I started fearing her. "You're a demon!" I shouted in my mind.

"Demons try to get you away from light, goodness and happiness. I am trying to help you find it! Listen to me!"

She reached out her hands from the darkness and grasped the sides of my head and turned it to what lay below.

"Open your eyes," she demanded.

I fought her.

"No!"

"Why won't you look at yourself? If you won't look at yourself, who will?"

I shook myself loose from her grasp.

"I'll do it later, when my mind feels more settled and clear."

"No you won't. So do it now. Look--at--your--life. What you see is what your life is. What you're doing is what you're making your life be about."

"You're being mean!"

She slapped me. I didn't hurt because we weren't in physical states. Only her mean lashing out made contact with my cowardice.

I looked at my life and took a moral inventory, looking at everything from how I treat people to things I've done in the past--painful memories, and good ones as well. I had a hard time determining which things hadn't been necessary or what other choices I had.

I looked at Gertrude's spirit form and I said I was afraid. She said, "Now you're on your way to becoming whole. You were never meant to always feel comfortable and happy."
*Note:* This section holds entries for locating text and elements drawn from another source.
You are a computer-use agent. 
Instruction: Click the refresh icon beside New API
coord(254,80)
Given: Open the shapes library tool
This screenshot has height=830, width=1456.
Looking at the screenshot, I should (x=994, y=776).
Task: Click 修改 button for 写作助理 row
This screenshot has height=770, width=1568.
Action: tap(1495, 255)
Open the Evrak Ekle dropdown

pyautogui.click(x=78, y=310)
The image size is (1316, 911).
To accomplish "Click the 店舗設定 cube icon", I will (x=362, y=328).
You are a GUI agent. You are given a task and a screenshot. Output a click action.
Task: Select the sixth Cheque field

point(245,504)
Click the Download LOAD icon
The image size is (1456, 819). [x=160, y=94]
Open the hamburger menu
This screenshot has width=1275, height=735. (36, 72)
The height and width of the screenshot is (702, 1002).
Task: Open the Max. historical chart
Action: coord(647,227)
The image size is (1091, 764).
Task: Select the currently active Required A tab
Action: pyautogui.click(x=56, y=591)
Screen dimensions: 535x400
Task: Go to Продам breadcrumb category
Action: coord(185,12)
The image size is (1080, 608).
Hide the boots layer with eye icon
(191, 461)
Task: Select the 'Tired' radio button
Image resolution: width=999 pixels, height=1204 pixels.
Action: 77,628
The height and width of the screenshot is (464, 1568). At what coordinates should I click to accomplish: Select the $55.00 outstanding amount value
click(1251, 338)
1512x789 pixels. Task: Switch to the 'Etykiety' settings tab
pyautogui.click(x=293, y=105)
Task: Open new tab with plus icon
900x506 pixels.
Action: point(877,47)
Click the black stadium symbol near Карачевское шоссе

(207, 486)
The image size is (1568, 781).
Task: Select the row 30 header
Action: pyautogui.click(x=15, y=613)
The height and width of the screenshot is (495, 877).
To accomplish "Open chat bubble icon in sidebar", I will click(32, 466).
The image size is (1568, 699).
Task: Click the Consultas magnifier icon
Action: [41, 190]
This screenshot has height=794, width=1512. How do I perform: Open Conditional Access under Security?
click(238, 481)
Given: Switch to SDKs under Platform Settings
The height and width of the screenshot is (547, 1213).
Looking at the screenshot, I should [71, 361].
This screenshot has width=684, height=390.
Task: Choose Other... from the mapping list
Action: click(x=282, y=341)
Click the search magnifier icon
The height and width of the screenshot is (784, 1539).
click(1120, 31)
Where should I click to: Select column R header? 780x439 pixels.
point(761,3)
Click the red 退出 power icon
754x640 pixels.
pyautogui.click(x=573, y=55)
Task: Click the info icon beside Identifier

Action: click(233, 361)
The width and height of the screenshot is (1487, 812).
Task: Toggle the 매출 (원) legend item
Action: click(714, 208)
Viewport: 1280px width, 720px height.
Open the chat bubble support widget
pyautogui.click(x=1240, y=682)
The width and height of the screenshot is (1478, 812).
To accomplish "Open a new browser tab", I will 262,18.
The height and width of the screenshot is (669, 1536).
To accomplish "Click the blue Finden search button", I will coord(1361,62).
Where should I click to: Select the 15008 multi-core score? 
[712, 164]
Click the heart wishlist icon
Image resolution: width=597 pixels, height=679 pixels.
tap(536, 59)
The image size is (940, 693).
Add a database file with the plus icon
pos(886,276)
Wednesday, November 28, 2012

Solo, Solitary, Alone, Lonely, Life!

Gertrude seems to be the epitome of someone whose life is all behind her now. I get so full of pity for her! She's got old pictures fading on her parlor wall; fading pictures on top of fading wallpaper. Her velvet sofa needs vacuuming. I did it once but it was a hopeless gesture. And whenever I come to her house, she has no music or TV going. She's just listening to her Thomas clock ticking.

I cleaned her bathroom for her, and it really improved things even though her enamel is stained and those black and white tiles are cracked. The fixtures in there are antique, but not nice. The copper pipes have verdigris but not the pretty kind. But I like it in there and often when I use her bathroom I spend more time than necessary, enjoying the heat of the radiator and the way it warms up the back edge of the tub and the toilet seat. I make soap and I brought her some, but somehow the pink bars she usually gets seem right somehow. And the bright green Prell shampoo. Her towels are raggedy but when I brought her new ones she gave them to a needy neighbor with young children, saying that her towels still did the job.

Her house is quiet except for the clocks, the pipes in the radiator, the old fridge motor that turns on and off, and the birds in the trees, the passing traffic, and the sounds of people walking by.

When I look at it that way it seems like she doesn't need a radio.

But I wonder if she isn't terribly lonely sometimes. I drank some of her blackberry tea and talked with her about it.

She said,

"I do get a lonesome feeling sometimes. I suffer from it and I feel that if I only had people around, I'd be happy. But then, it's strange how, other times the situation is exactly the same but I don't feel loneliness. I feel solitude and peace. Especially when I let the presence of greatness dwell in my heart."

"I get lonely," I said. "I feel very sorry for you being here and lonely. That's why I came here today."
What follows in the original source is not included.